Exercise –
The lines you return must be all those in the data that hold the string "toolbar".

Recorded data
########################################

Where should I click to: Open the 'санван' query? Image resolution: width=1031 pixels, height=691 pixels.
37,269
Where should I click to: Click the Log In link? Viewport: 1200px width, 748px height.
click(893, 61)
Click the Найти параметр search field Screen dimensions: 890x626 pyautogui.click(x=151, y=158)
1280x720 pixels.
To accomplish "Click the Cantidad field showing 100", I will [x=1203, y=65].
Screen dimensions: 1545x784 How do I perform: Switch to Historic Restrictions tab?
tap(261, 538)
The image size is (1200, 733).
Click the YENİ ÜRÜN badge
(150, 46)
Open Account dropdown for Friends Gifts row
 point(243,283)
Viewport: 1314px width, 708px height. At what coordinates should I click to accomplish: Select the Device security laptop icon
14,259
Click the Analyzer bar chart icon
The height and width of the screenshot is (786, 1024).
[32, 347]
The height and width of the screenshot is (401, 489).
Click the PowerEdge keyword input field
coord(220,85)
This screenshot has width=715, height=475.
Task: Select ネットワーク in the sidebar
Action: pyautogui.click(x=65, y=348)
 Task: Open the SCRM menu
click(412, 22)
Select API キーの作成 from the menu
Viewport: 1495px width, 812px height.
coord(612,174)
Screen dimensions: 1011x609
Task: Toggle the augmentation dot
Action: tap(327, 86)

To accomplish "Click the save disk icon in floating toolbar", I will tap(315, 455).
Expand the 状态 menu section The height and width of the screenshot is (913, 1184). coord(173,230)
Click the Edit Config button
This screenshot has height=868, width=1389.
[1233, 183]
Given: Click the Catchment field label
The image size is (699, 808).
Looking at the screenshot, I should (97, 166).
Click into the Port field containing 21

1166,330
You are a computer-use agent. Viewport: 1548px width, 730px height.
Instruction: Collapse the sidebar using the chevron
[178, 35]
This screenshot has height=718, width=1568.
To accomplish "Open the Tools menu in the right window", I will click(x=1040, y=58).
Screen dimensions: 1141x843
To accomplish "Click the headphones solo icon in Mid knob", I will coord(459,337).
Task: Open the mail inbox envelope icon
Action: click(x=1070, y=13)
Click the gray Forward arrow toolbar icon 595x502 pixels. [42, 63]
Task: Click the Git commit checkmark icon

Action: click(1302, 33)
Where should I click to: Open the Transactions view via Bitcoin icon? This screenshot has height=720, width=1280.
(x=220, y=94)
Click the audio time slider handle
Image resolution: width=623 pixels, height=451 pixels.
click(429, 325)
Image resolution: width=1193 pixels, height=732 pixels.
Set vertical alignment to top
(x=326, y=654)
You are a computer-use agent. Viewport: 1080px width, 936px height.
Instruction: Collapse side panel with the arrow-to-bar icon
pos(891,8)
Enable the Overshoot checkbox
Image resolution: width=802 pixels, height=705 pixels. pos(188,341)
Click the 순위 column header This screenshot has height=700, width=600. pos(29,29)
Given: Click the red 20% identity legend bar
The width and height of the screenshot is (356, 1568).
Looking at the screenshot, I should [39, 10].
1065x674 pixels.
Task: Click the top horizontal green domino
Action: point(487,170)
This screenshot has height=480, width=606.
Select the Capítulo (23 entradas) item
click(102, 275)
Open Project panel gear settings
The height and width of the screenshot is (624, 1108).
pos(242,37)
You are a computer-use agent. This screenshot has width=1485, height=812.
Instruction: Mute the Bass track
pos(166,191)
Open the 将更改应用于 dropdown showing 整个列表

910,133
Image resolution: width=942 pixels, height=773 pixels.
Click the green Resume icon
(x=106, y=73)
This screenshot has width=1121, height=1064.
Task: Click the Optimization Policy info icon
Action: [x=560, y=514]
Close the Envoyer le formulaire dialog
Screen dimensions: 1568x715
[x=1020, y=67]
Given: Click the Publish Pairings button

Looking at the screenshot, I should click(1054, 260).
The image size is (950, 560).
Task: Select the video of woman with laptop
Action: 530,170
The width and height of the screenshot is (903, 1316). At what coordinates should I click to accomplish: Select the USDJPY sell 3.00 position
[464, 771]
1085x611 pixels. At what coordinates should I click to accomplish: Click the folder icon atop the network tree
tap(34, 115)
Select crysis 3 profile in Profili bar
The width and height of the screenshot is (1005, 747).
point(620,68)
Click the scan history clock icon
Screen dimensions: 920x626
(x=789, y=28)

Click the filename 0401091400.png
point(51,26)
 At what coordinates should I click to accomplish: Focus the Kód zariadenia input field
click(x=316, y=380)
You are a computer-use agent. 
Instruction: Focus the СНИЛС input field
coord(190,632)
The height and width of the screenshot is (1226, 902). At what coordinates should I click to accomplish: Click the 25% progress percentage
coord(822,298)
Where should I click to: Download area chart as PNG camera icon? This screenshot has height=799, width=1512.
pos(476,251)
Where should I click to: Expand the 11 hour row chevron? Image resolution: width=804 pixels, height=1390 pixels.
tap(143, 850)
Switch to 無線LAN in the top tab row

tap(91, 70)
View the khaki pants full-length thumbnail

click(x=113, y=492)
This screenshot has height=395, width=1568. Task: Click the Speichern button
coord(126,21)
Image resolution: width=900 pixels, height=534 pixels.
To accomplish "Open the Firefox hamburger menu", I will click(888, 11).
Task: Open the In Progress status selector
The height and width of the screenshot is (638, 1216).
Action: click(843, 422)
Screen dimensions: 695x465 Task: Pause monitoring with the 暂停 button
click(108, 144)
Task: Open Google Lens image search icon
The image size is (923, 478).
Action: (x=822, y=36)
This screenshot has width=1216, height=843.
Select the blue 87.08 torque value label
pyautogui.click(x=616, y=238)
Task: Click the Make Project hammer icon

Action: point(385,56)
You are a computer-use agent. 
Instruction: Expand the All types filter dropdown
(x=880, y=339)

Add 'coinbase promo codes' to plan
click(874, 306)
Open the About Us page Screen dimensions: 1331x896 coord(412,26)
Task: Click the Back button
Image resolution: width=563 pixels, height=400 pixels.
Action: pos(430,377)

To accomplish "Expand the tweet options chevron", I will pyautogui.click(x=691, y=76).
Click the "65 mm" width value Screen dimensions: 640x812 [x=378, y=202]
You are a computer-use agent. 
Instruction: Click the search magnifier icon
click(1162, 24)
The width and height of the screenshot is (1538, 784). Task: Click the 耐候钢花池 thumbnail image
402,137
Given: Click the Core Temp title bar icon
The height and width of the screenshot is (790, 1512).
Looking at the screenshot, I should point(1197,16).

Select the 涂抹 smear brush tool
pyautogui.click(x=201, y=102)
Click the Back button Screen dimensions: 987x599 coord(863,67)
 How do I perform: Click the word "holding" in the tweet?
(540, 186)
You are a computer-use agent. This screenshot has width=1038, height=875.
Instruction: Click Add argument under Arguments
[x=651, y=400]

########################################

Completed exercise –
To accomplish "Click the save disk icon in floating toolbar", I will tap(315, 455).
Click the gray Forward arrow toolbar icon 595x502 pixels. [42, 63]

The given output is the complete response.